PROJECT SUMMARY/ABSTRACT
While psychotic symptoms are the most florid manifestations of schizophrenia, impairments in social and
cognitive functioning are the most disabling features, and represent critical targets for intervention. Cognitive
Enhancement Therapy (CET) and Social Skills Training (SST) are established, evidence-based psychosocial
interventions that target functional disability in schizophrenia, but outcomes can be heterogeneous. The
potential important contribution of the brain’s reward system functioning to the heterogeneity of these effects
has yet to be examined. The role of reward circuitry in the cognitive, emotional and behavioral deficits of
schizophrenia has garnered increasing attention in recent years, particularly given the critical relationship of
reward to learning and social interactions, and the substantial public health importance of its potential
association with better functional outcomes. While there are several measures of reward processes, a growing
number of studies have used the olfactory system to characterize the neural substrate of the reward system
and probe hedonic capacity across the psychosis spectrum. This includes preliminary findings, in people with
schizophrenia, that olfactory hedonic capacity (OHC; range of hedonic ratings between pleasant and unpleasant
odors) is reduced, though not in those treated with clozapine, and that OHC moderates neurocognitive
outcomes in a CET clinical trial. Additionally, these olfactory assessments have the advantages of low test
burden in terms of time, tolerability, cost and ease of administration, along with strong reliability and less
susceptibility to state-dependent variation than questionnaires and some behavioral indices.

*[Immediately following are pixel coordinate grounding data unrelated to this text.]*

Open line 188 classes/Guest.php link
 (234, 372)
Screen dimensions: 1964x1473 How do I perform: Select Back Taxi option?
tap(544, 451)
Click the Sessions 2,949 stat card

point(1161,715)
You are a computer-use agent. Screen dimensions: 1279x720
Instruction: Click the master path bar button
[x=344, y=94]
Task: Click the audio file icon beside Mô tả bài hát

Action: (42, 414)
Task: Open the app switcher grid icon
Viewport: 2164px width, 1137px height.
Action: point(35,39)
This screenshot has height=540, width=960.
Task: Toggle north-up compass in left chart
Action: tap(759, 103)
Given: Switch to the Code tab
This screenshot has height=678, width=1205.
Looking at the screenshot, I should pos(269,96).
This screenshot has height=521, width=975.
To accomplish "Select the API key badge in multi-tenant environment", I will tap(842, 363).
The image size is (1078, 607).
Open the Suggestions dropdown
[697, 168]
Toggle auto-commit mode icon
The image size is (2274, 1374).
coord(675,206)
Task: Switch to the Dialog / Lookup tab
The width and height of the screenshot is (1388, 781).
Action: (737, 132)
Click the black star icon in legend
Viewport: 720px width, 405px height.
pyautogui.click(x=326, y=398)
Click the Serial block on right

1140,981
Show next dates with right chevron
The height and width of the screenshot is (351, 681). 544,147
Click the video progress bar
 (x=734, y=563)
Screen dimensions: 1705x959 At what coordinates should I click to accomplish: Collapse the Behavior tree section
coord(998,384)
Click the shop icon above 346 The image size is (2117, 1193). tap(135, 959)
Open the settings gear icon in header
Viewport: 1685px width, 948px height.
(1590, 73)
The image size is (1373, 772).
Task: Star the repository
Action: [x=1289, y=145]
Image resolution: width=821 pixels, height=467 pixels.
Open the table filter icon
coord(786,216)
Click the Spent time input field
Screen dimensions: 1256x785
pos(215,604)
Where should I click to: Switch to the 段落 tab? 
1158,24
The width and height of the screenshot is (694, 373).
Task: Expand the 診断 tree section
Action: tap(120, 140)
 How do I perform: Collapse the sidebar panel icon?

As such, to address
heterogeneous treatment effects and strive to improve outcomes, this novel project proposes the first investigation
of OHC as a moderator of CET and SST effectiveness with special attention to the relationship to other indices
of reward and to the role of medication. Eighty adults with schizophrenia will be recruited from a large, 19-site,
randomized clinical trial of CET vs. SST in schizophrenia, with comparable enrollment between the treatments,
and assessments at baseline, 6, and 12 months (end of intervention). Moderator analyses will evaluate the
predictive effects of OHC on CET and SST outcomes of community functioning, neuro- and social cognition,
and social skills. The relationship between OHC and other indices of reward and clinical symptoms will also be
analyzed, as will the potential interaction between medication (clozapine vs. other) and OHC on outcomes. The
preliminary data from this project are expected to inform a highly promising line of research that is critical for
advancing the treatment of functional impairment in schizophrenia. In examining the predictive utility of OHC
measurement for targeted psychosocial rehabilitation, this projects aligns with: a). R21 guidelines emphasizing
novelty and innovation, b). RDoC principles of providing mechanistic knowledge about which individuals are
most likely to benefit from these interventions, and c). NIMH strategic objectives to facilitate the tailoring of
existing interventions and development of new approaches to optimize outcomes for people with schizophrenia.